# Instructions for the task:
Rewrite the data starting at the line containing "click on Search." and ending at the line containing "so click(1025, 715).", replacing "element" with "item" and leaving everything else unchanged.

Records from a collection:

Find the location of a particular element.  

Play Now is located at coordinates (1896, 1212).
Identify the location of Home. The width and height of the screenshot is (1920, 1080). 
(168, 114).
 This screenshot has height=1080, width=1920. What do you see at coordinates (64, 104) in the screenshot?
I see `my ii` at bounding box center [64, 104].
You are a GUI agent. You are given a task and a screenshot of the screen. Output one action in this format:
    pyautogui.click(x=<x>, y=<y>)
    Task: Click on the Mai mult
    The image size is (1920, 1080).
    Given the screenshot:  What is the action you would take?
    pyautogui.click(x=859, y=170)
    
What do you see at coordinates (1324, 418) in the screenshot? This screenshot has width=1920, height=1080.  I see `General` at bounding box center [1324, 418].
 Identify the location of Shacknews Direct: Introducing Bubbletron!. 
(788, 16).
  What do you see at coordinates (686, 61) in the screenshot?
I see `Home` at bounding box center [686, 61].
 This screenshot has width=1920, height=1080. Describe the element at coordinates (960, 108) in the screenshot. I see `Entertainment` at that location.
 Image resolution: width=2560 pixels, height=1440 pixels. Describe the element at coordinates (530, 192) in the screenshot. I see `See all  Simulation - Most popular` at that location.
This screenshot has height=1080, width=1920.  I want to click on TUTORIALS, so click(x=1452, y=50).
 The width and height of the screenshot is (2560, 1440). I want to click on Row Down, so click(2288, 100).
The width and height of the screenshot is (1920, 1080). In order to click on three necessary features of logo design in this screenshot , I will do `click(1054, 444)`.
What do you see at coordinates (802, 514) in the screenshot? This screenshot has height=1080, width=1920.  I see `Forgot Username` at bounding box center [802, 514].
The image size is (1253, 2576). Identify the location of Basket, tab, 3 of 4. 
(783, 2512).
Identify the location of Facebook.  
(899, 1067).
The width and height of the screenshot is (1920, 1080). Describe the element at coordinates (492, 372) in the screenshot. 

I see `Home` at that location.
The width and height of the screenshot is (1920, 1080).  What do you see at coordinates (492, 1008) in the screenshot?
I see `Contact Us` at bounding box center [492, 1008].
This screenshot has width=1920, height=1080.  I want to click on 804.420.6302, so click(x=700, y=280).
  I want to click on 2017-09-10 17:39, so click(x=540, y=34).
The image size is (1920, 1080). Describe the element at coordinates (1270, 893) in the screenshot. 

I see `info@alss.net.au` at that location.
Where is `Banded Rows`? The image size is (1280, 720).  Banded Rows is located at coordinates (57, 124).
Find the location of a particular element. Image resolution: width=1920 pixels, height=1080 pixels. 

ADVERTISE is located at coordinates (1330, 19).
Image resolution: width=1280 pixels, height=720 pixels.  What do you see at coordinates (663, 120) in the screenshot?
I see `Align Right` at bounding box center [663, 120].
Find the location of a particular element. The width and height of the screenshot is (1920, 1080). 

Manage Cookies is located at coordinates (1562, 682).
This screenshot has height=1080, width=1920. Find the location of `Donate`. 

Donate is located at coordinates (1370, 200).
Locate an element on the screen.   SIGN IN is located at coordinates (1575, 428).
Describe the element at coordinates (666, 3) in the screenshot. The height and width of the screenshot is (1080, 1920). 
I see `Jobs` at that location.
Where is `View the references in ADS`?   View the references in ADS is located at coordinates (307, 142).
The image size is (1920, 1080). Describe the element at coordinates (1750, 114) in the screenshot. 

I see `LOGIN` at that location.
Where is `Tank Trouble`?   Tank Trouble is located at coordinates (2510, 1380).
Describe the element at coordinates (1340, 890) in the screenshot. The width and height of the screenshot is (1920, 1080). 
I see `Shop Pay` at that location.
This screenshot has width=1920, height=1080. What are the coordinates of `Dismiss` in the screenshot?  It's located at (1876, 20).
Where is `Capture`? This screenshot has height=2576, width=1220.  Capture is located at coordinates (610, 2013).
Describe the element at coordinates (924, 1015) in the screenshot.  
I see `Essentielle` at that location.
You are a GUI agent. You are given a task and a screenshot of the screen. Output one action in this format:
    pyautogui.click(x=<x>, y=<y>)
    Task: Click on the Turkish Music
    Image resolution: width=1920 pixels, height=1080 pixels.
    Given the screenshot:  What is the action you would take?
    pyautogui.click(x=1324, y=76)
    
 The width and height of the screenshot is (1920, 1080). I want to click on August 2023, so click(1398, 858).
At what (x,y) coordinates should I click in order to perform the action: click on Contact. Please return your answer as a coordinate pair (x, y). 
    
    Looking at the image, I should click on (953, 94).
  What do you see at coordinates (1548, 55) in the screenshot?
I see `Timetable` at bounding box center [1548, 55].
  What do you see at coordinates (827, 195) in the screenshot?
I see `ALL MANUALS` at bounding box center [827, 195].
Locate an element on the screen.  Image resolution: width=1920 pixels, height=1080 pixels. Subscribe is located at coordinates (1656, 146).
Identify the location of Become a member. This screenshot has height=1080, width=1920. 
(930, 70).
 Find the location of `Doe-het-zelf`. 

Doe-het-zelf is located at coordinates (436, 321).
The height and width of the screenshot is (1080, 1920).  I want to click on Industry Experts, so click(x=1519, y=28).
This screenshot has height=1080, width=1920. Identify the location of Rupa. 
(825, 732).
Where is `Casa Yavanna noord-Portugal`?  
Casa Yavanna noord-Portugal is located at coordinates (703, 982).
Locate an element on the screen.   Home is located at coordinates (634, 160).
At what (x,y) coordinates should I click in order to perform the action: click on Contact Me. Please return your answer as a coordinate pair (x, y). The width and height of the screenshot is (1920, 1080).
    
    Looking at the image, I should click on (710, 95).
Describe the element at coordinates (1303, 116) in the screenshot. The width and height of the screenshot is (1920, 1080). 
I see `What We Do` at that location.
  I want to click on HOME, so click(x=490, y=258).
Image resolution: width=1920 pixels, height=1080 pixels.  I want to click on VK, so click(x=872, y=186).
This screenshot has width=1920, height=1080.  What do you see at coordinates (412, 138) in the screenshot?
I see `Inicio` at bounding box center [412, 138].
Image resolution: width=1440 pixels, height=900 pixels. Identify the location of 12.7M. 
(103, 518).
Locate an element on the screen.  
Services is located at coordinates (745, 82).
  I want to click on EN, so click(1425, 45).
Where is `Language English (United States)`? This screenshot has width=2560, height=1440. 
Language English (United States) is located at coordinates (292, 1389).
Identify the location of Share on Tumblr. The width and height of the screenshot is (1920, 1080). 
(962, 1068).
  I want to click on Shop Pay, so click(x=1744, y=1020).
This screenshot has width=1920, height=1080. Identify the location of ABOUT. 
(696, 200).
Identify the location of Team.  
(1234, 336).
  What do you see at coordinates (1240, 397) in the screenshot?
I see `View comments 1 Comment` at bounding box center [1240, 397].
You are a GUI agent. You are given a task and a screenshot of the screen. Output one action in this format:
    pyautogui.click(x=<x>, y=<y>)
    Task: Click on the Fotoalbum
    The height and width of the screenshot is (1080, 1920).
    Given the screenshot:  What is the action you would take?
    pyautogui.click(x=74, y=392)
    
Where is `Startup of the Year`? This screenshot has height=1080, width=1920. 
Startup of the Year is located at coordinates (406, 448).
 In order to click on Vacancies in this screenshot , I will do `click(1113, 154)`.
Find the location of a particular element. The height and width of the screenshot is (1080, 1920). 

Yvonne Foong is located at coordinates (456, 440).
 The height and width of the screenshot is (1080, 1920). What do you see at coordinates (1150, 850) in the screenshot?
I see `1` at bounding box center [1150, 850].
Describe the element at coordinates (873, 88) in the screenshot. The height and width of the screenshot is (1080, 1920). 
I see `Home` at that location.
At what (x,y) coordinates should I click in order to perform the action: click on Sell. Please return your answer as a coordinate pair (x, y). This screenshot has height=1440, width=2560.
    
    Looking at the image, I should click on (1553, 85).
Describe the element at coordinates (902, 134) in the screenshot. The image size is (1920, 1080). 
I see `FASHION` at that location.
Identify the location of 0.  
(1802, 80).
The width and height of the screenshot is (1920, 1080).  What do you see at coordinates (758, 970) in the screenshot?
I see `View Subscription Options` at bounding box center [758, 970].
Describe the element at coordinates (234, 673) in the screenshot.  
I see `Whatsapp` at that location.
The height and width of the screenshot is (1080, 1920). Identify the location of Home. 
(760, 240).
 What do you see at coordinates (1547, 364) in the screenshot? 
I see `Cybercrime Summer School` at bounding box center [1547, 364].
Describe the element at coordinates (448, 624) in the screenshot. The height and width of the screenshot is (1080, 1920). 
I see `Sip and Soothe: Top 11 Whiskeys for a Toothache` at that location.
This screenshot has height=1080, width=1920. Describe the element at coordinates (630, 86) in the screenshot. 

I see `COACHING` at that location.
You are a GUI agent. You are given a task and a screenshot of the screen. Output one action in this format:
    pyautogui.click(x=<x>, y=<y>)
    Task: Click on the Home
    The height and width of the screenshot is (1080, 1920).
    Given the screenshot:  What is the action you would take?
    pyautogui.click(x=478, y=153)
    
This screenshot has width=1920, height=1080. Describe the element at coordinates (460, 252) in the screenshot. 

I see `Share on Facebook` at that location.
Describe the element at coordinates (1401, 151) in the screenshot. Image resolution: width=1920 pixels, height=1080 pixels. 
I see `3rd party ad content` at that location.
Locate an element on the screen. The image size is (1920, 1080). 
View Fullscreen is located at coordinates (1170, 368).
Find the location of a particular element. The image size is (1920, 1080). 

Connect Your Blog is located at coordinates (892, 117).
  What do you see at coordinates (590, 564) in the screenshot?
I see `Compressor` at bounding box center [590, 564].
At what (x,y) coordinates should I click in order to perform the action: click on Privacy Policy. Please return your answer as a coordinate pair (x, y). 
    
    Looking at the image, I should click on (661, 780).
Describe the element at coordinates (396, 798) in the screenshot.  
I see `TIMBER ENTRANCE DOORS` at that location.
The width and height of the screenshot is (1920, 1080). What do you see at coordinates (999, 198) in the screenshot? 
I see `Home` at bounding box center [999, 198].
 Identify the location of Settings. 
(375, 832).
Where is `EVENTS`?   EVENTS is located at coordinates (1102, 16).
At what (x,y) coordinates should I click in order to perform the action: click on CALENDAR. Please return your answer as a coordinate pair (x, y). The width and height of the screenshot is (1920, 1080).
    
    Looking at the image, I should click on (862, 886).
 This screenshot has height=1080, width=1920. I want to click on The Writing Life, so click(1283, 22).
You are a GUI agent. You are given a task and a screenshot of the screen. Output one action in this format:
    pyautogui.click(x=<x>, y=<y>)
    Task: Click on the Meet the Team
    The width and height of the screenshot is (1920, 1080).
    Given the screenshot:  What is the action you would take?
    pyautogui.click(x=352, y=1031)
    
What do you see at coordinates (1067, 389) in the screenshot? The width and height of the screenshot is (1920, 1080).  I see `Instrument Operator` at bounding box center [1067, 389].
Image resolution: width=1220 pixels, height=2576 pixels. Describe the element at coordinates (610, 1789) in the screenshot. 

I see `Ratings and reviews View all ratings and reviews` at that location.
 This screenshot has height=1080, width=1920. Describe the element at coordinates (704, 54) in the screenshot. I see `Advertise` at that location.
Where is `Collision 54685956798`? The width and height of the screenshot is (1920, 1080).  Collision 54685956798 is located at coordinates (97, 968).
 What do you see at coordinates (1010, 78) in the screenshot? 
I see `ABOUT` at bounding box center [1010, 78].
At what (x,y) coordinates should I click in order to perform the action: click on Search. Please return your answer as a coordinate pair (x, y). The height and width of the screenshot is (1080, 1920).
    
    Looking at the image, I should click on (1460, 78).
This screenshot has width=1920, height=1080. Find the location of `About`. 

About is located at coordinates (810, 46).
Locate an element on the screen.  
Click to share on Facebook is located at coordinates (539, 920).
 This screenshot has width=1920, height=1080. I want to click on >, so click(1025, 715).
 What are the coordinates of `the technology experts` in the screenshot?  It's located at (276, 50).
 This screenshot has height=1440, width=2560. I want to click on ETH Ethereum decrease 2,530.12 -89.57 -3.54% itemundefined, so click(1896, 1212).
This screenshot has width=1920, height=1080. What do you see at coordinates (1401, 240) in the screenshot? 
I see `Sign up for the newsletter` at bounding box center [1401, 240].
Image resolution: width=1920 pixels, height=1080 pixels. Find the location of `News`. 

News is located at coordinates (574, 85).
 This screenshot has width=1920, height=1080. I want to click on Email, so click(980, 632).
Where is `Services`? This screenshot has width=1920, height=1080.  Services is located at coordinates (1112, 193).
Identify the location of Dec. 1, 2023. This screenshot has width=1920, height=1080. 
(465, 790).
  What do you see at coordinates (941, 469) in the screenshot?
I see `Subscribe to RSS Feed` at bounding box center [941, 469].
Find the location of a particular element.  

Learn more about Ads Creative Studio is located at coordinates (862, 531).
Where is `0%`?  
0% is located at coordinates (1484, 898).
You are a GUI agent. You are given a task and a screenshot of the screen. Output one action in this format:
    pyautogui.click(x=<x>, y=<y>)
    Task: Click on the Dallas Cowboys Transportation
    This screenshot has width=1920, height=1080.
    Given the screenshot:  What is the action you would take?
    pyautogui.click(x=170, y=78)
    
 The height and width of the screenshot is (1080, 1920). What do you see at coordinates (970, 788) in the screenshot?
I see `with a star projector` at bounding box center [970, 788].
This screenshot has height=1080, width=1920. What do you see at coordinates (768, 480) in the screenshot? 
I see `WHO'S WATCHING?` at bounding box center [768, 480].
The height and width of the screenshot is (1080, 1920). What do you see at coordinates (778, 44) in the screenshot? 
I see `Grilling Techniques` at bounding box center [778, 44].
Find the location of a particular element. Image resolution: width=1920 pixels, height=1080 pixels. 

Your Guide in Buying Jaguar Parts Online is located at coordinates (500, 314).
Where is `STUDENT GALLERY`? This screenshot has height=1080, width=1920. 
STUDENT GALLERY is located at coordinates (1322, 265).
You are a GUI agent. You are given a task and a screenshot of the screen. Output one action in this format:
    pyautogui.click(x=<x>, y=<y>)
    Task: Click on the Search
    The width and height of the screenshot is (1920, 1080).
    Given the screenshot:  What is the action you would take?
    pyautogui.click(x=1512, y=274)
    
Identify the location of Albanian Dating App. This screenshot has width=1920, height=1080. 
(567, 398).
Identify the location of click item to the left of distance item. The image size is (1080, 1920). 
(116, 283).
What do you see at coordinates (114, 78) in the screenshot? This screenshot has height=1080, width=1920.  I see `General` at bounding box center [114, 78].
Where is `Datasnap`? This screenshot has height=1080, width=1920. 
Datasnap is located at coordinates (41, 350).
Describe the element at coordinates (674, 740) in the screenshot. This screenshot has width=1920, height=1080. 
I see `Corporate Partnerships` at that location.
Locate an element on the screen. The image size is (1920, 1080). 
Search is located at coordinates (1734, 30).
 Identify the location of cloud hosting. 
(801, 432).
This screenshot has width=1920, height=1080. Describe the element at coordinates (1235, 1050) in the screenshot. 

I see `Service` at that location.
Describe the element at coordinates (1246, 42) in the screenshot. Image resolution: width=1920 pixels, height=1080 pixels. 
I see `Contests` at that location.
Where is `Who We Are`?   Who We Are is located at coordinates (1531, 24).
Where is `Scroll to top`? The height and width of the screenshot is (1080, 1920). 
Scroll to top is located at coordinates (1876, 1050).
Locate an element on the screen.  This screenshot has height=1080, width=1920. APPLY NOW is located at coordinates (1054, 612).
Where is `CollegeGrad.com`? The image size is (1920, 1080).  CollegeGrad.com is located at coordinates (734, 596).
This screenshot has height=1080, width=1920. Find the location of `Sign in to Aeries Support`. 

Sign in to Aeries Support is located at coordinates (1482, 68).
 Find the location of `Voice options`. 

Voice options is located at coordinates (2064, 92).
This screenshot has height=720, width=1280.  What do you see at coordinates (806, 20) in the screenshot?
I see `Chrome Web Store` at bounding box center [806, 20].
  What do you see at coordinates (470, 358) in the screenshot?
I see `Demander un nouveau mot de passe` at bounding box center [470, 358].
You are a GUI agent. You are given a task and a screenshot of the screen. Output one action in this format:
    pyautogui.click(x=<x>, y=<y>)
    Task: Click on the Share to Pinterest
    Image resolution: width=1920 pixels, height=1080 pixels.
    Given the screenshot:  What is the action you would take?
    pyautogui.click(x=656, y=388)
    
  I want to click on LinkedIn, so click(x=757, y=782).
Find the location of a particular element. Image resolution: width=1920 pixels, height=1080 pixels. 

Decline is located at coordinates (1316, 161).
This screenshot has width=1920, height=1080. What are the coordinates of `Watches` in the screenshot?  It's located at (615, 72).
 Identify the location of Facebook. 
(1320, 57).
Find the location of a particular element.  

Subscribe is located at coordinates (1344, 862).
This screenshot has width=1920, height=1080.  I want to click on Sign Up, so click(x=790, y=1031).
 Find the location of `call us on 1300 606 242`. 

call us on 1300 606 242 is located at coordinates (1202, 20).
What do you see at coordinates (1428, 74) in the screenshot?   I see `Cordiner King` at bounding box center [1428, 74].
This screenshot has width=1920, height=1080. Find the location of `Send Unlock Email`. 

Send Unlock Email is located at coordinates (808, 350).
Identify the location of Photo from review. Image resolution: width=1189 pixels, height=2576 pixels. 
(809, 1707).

# Result below:
At what (x,y) coordinates should I click in order to perform the action: click on Search. Please return your answer as a coordinate pair (x, y). The height and width of the screenshot is (1080, 1920).
    
    Looking at the image, I should click on (1460, 78).
This screenshot has width=1920, height=1080. Find the location of `About`. 

About is located at coordinates (810, 46).
Locate an item on the screen.  
Click to share on Facebook is located at coordinates (539, 920).
 This screenshot has width=1920, height=1080. I want to click on >, so click(1025, 715).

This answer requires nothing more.